An outsider has some choice words for Kentucky MAGAts

This brutal assessment of why our bourbon industry has been screwed by MAGA comes from William A. Finnegan at Substack:

I’m not a fan of Beam. Never have been.

That said, I hope the good people of Tennessee and Kentucky—who spent the last few years calling the rest of us cucks, sheep, and “woke degenerates”—are enjoying the fruits of their labor. Especially those in the liquor industry.

Your asses are getting hammered because your Orange God told Canada to go fuck itself.

Guess who buys a lot of your bourbon, you half-wits.

While you were busy strutting around in MAGA hats, giggling about the “51st state,” and congratulating yourselves for owning the libs, you managed to kneecap your own livelihoods. A masterclass in self-immolation.

Let’s talk structure, not vibes.

Those states are disproportionately dependent on three employment pillars:

  1. Healthcare — already strained and politically kneecapped.
  2. Manufacturing — especially automotive and components, under serious pressure thanks to tariffs and immigration policies.
  3. Food and liquor — the last reliable export bright spot.

Bravo. You took the one sector that still worked and fed it into the woodchipper.

Now Jim Beam and others are trying to posture this as a “temporary pause.” Routine maintenance. A breather. Maybe they’ll scrub the wort pots, rotate inventory, hum a tune, and everything will be fine next year.

That’s optimistic bordering on delusional.

What has happened is worse in a different way:

  • Canadian distributors and retailers have sharply reduced orders, in some cases pulling U.S. spirits from shelves entirely as a political signal.
  • New orders are down dramatically, inventories are being worked down, and replacement contracts are being delayed or redirected.
  • Export growth has stalled or reversed, especially in premium American whiskey, which depends heavily on foreign markets for margin, not volume.

Globally, growth in the consumption of U.S. spirits is down, and significantly so. In this industry, stalled growth is a five-alarm fire. Liquor doesn’t need to collapse to kill jobs; it just needs to stop expanding.

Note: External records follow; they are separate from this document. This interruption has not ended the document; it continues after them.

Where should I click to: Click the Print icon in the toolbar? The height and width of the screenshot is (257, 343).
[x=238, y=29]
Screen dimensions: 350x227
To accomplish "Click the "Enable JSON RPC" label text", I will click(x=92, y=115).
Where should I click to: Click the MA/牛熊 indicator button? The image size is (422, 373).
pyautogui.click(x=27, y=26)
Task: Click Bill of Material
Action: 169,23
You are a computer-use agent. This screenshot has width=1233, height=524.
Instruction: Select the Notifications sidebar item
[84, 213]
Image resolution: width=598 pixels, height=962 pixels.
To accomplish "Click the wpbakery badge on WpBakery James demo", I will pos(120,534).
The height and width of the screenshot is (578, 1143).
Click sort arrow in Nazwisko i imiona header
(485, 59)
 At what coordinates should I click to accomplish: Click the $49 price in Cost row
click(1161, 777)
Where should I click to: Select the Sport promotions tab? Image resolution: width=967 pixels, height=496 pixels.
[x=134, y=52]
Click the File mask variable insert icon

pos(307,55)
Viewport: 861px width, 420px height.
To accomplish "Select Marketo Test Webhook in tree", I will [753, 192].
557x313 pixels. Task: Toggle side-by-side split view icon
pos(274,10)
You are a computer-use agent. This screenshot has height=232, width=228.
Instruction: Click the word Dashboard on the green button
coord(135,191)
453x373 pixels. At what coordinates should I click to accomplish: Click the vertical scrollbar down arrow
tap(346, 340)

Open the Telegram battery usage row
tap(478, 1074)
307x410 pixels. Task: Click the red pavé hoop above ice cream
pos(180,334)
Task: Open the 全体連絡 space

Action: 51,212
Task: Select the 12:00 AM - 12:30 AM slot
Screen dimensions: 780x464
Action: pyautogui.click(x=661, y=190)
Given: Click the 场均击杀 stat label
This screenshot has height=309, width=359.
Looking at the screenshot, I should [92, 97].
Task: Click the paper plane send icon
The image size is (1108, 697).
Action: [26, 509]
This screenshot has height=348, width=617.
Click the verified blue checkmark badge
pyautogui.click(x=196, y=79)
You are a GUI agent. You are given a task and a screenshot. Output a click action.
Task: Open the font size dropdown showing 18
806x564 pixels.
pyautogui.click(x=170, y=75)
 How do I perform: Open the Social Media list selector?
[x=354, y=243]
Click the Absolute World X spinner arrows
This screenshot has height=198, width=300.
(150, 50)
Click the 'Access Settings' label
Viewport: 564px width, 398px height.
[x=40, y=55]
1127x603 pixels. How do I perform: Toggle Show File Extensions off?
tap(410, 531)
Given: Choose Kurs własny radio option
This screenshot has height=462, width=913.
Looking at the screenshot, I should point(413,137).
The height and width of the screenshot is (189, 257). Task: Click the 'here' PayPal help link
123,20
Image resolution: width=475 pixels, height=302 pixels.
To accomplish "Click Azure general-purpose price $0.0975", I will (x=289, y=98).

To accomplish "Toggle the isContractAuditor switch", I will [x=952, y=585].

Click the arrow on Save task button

And here’s the part that should terrify anyone with a functioning frontal lobe.

Liquor is not some fragile luxury good.

It is:

  • The fourth most addictive substances on earth. (Cocaine, amphetamines, opioids, then booze.)
  • High-margin, easy to store, easy to ship.
  • Consumed everywhere, across cultures, income levels, and political systems.
  • One of the very few products that maintained or increased demand during the Great Depression. Booze, historically, is up in good times, and typically “really up” in bad times.

Global average consumption of pure alcohol is roughly 6 liters per adult per year. Normalize that into wine or beer and the numbers become comical. This is not a discretionary market. It’s one of the most durable demand curves in human history.

So when liquor CEOs start muttering, “This is a challenging year,” understand what that actually means.

If US booze is having a “challenging year,” something is deeply wrong.

Not cyclical. Not seasonal. Political. Structural.

Self-inflicted.

You didn’t own the libs. You owned yourselves.

You poked your largest, most reliable export customer in the eye for a culture-war dopamine hit—and now you’re surprised the orders stopped coming.

Sure taught everyone a lesson.

This states the obvious, but it’s stating the obvious to the oblivious. MAGAts will take gallons of gasoline and pour it through their homes, then ask if anyone has any matches because … FREEDOM!!!